İskoş yazar, The Narrative of John Smith adlı romanı 23 yaşındayken, yani ilk Sherlock Holmes hikâyesi A Studty in Scarlet’i yayımlamadan birkaç yıl önce yazdı.
Roman, gut hastalığı yüzünden odasına hapsolan, emekli bir binbaşıdan papaza, ziyaretçileriyle yaptığı konuşmalar aracılığıyla din, savaş ve edebiyat konularındaki düşüncelerini açıklayan 50 yaşındaki bir adamın hikâyesini anlatıyor.
Roman postada kaybolmuş
150 sayfalık kitabı kasım ayında yayımlayacak olan British Library Modern Edebiyat El Yazmaları’nın yöneticisi Rachel Foss, “Sherlock Holmes’ün yaratısıcından el yazmaları konusunda biraz olsun gizem bekleyebilirsiniz” dedi. “Doyle, kitabı 1883-1884 yılları arasında, kendini sağlıkçı ve yazar olarak kanıtlamaya çalıştığı zaman kaleme almış. Yayınevine gönderdiği kitap, postada kayboluyor, bu yüzden de aklında kalanları çalışıp tekrar yazmaya karar veriyor” diyen Foss, ellerindeki eserin aklından tekrar yazdığı roman olduğunu ve altı bölümde kesildiğini söyledi.
Kitabın konu ve karakter bağlamında zayıf olduğunu söyleyen Foss, romanın, gelecek olan Sherlock Holmes hikâyelerine bazı ipuçları sağladığını belirtti: “John Smith’in kâhyası Bayan Rundle örneğin, Sherlock Holmes’un evsahibesi ağzı kalabalık Bayan Hudson’ın bir prototipi olarak görülebilir.”
“Roman, gerçekten Conan Doyle’un bir yazar olarak gelişiminin ilk aşamalarına, çaylaklık dönemine dair büyüleyici bakışlar” sunuyor diyen Foss, eserin Doyle’un kısa öyküden romana yaptığı ilk geçişi de yansıttığını ifade etti: “Bu, onun hakkında öğreneceğimiz bazı şeyler olduğunun da göstergesi…”

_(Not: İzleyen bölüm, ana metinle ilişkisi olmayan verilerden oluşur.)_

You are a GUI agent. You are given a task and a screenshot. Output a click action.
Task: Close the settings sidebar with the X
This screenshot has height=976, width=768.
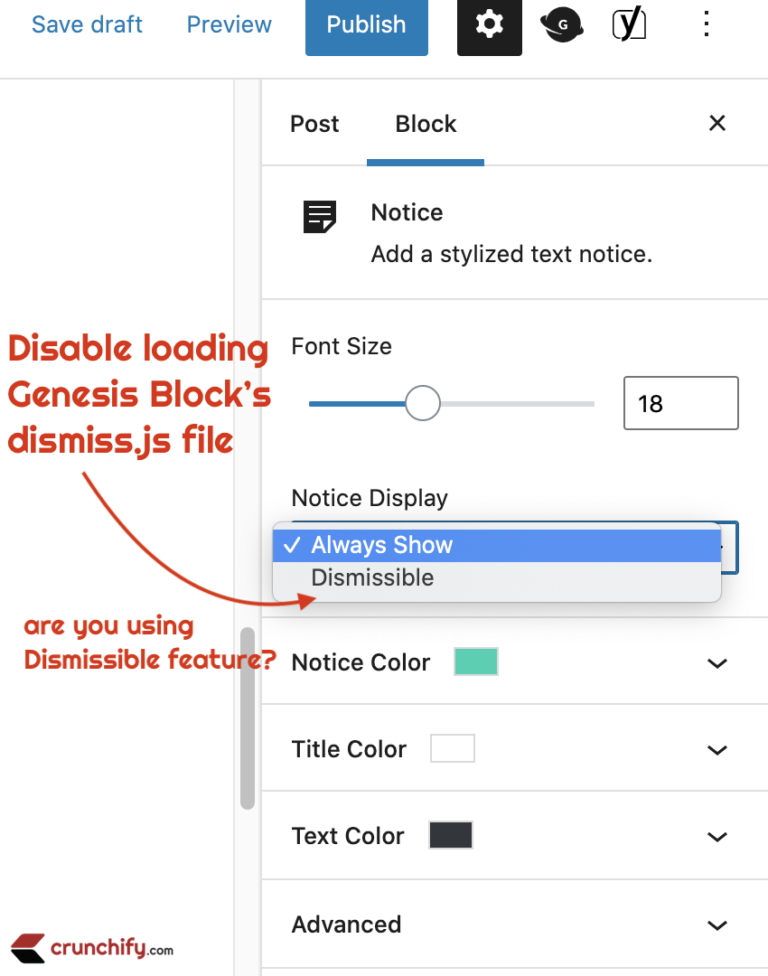pyautogui.click(x=717, y=123)
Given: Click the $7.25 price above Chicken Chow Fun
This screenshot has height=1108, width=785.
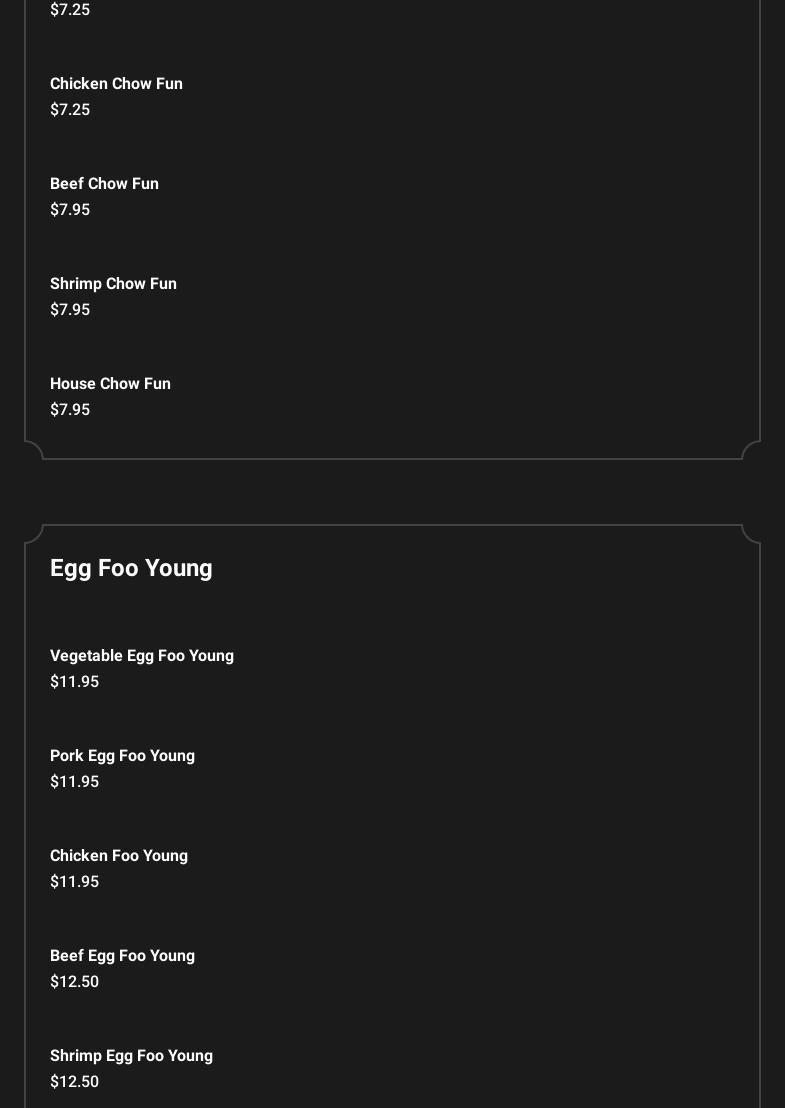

İngiliz edebiyatı meraklılarını heyecanlandıracak
Kitabın bulunmasıyla ilgili konuşan Stephen Fry ise, “Conan Doyle’un bitmek tükenmek bilmeyen enerjisi, hevesi ve geniş kapsamlı düşüncelerini gözler önüne seren romanın, özgün, güçlü ve unutulmaz nesrinden bahsetmeye gerek duymuyorum, yayımlanması gerçekten memnuniyet verici” dedi.
Conan Doyle’un bilgi birikiminin ve merakının genişliğinin ve derinliğinin çoğu zaman gözardı edildiğini dile getiren Fry, “O, uyuşturucu kaçakçıları, Ku Klux Klan, mafya, Mormonlar, Amerikan çeteleri ve başkaca birçok konuda daha geniş çaplı okumalar yapılması gerektiğini söyleyen ilk popüler yazardı” dedi.
Stephene Fry, “Biri, sanıyorum Janeite Lord David Cecil’di, bir zamanlar Jane Austen, çamaşır listesi ya da sütçüye bıraktığı notlara hevesli her okuyucunun atlayacağı türden bir yazar demişti. Conan Doyle, tam bu kategoride değerlendirilemeyebilir, fakat Sherlock Holmes’un yaratıcısının yayımlanmayan bu kitabının keşfedilmesi, şüphesiz ki İngiliz edebiyatını seven herkesin kalbinde bir heyecan yaratacak” şeklinde konuştu.